Carolina Llorente (DCEXS-UPF)
And what exactly does gender-sensitive research mean?
It means taking into account potential differences between sexes and genders throughout the research process. That is, to include all sexes or genders in the study (women or non-binary identities are often underrepresented in clinical trials, for example) and analyze the results segregated by sex or gender, to see if there are differences.
Why is this so important?
Analyzing sex and gender as one more variable provides a higher quality to the research. And, when we talk about medicine, it can save lives and minimize the probability of negative consequences of drugs or therapeutic interventions. It is known, for example, that drugs are metabolized differently in the different sexes, or there are diseases that affect differently both sexes. In other words, it cannot be assumed that the male model (both in sex and gender) can be taken as a standard and extrapolate its results to the entire population, because it is not like that at all.
“You cannot assume the masculine as the standard model and extrapolate its results to the entire population”
Beyond obtaining biased results, not taking into account a sex or gender also implies that knowledge, experience, and visions of approximately half of humanity are being wasted.

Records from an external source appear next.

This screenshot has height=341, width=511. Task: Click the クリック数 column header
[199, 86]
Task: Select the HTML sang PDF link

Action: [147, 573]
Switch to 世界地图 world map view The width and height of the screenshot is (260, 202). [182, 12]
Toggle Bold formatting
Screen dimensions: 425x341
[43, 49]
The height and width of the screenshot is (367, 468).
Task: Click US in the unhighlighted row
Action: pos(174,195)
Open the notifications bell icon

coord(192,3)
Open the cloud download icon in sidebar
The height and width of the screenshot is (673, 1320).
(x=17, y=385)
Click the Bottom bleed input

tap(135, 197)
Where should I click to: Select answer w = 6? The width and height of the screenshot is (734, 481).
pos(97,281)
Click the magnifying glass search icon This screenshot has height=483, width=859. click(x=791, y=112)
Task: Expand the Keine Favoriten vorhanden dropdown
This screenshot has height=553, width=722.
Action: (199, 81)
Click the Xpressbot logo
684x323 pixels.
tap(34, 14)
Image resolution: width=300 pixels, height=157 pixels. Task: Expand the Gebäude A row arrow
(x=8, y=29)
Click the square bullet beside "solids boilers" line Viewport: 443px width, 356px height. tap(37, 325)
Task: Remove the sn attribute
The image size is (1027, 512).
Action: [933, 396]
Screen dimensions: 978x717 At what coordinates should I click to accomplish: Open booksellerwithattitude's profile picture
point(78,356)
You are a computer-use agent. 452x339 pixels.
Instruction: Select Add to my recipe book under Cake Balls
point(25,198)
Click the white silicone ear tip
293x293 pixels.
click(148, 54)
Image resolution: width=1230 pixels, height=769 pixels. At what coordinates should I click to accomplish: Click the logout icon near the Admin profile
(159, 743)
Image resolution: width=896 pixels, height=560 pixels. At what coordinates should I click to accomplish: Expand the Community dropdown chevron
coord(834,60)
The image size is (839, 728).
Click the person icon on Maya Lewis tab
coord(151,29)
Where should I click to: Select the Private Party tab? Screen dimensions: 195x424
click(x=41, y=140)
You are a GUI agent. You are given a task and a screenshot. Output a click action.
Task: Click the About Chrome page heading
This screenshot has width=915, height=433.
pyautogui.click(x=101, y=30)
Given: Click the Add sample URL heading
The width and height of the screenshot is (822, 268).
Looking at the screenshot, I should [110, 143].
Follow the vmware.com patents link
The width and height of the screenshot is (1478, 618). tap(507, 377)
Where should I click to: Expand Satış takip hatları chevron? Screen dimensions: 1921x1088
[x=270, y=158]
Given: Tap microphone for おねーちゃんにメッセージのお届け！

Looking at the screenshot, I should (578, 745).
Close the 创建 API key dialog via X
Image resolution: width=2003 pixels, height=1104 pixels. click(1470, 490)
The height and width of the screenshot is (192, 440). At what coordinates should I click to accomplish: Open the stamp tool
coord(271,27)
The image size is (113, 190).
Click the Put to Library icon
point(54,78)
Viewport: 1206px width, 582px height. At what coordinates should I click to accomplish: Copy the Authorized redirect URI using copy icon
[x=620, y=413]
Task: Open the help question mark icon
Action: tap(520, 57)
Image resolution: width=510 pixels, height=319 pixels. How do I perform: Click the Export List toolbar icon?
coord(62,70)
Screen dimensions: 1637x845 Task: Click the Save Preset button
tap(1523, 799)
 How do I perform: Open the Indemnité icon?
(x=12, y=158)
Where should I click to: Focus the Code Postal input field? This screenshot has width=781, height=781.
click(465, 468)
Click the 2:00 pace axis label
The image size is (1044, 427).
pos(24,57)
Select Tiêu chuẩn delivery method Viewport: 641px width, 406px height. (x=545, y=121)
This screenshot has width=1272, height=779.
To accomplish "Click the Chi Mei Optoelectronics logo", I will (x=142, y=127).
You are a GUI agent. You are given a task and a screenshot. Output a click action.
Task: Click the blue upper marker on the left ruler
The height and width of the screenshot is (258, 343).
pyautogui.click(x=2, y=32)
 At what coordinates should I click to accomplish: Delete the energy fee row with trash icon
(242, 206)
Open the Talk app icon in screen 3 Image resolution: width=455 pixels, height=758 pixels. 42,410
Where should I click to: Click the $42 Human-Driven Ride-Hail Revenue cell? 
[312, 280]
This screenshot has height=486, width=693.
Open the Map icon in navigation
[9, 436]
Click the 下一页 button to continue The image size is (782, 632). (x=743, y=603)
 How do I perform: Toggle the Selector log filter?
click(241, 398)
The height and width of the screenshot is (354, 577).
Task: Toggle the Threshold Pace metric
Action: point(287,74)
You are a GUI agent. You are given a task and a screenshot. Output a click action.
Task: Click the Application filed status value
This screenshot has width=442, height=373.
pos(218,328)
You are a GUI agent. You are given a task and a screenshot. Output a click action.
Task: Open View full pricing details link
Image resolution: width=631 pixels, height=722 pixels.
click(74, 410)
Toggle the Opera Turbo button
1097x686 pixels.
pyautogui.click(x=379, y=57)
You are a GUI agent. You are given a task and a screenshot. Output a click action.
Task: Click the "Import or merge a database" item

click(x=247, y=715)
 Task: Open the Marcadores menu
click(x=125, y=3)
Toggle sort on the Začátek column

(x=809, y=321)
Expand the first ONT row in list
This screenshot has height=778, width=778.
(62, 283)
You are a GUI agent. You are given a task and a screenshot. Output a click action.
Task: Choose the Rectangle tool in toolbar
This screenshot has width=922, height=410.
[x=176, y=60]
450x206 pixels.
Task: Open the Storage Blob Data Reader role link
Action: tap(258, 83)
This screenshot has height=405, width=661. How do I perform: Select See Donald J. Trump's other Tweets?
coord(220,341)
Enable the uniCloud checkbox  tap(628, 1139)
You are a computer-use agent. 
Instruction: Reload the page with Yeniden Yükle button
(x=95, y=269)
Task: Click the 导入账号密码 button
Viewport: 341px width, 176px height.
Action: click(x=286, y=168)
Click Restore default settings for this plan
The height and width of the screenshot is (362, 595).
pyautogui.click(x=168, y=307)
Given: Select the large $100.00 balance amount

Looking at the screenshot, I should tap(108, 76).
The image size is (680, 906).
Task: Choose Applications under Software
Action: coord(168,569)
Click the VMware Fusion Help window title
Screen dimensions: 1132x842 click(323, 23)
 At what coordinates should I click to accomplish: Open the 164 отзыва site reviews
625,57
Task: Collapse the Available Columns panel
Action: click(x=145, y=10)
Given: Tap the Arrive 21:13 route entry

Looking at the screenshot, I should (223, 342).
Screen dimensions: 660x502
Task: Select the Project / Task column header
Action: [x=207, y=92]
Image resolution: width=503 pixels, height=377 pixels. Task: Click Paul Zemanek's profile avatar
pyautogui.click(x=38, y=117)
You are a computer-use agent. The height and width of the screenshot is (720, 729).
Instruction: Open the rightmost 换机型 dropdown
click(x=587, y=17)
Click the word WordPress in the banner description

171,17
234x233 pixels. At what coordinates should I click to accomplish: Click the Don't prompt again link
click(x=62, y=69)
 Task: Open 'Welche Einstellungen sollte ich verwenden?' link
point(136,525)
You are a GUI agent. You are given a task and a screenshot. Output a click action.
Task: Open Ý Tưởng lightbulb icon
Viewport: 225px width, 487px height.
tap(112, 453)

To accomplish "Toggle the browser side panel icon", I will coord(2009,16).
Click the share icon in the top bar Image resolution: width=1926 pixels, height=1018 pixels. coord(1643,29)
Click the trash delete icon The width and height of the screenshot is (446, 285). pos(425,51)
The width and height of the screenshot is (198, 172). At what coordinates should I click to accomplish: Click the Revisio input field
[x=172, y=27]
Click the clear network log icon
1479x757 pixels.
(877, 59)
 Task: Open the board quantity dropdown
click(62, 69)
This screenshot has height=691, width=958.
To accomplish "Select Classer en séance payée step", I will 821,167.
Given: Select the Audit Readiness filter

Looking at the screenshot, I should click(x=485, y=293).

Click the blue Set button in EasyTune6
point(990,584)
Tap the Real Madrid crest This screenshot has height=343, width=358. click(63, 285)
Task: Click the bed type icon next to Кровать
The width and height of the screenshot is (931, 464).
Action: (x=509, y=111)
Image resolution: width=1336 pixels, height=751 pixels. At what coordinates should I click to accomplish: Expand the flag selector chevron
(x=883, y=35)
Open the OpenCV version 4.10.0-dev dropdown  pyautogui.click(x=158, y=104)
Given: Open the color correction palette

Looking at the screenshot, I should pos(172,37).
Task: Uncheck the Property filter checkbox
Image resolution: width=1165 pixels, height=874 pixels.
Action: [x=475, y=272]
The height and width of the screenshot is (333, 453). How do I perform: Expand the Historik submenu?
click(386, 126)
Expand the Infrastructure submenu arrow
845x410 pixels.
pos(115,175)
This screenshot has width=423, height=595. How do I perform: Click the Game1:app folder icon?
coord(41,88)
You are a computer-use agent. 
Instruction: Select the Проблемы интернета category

Are we still dragging the archaic idea of science as a “man’s thing”?
Unfortunately. Less and less, but that’s the way it is! As in other fields, today there are various gender biases in the scientific world:
- At the economical level: there is still a salary gap between men and women.
- At the level of representation, evaluation, access and recruitment: some examples are the stereotypical view of science as a male profession, or the famous scissor graph that shows a decrease in the proportion of women reaching high positions in the academic world.
- at the content level: even when deciding which scientific questions to ask, these have been proposed mostly by middle and upper class Western white men, and do not necessarily match the problems, interests or experiences of the rest of humanity.
Including a gender perspective in research, therefore, includes not only making an analysis sensitive to gender and sex, but also working to achieve gender equality at all levels.